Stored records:
>>>>>

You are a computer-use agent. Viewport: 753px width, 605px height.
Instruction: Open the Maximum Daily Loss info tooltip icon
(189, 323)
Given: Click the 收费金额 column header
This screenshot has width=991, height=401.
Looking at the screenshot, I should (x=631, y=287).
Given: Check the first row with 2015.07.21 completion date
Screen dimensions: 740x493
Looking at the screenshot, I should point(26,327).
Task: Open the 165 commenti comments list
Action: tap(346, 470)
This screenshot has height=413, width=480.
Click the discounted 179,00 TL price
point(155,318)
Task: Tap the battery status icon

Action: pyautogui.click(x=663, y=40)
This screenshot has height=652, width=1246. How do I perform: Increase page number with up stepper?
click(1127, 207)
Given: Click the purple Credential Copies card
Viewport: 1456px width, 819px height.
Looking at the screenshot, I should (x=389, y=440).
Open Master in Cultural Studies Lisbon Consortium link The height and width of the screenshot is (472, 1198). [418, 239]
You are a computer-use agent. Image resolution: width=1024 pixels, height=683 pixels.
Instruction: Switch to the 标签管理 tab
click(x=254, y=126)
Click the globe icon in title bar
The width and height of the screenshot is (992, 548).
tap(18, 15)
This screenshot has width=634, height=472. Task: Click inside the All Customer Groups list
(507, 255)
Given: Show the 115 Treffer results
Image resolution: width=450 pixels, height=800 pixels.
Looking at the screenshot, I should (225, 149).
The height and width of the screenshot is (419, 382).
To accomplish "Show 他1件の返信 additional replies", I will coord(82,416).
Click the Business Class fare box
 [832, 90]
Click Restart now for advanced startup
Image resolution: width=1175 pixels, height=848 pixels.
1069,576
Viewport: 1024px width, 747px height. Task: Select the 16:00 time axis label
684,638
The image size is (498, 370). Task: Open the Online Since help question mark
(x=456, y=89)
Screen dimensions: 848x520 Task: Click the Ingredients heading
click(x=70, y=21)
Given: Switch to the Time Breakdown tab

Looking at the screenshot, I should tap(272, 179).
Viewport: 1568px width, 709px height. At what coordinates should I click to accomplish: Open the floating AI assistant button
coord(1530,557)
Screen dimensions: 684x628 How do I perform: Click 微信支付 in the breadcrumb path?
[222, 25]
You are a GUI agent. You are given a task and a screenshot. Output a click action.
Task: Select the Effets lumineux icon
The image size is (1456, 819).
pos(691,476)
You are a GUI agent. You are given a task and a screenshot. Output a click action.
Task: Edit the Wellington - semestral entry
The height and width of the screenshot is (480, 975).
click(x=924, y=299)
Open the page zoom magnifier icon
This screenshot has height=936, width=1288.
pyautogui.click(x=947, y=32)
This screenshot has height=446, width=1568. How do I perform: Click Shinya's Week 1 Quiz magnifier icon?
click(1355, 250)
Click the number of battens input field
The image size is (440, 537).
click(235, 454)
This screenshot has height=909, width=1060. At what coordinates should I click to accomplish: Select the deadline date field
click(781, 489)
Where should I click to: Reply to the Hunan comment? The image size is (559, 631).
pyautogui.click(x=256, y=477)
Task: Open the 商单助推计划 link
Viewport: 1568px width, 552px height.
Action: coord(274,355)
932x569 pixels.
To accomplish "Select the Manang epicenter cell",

<<<<<

» **WORK ITEM**
Whenever a line in the entries above includes the word "computer", pull that line out.

» **WRITTEN ANSWER**
You are a computer-use agent. Viewport: 753px width, 605px height.
You are a computer-use agent. Image resolution: width=1024 pixels, height=683 pixels.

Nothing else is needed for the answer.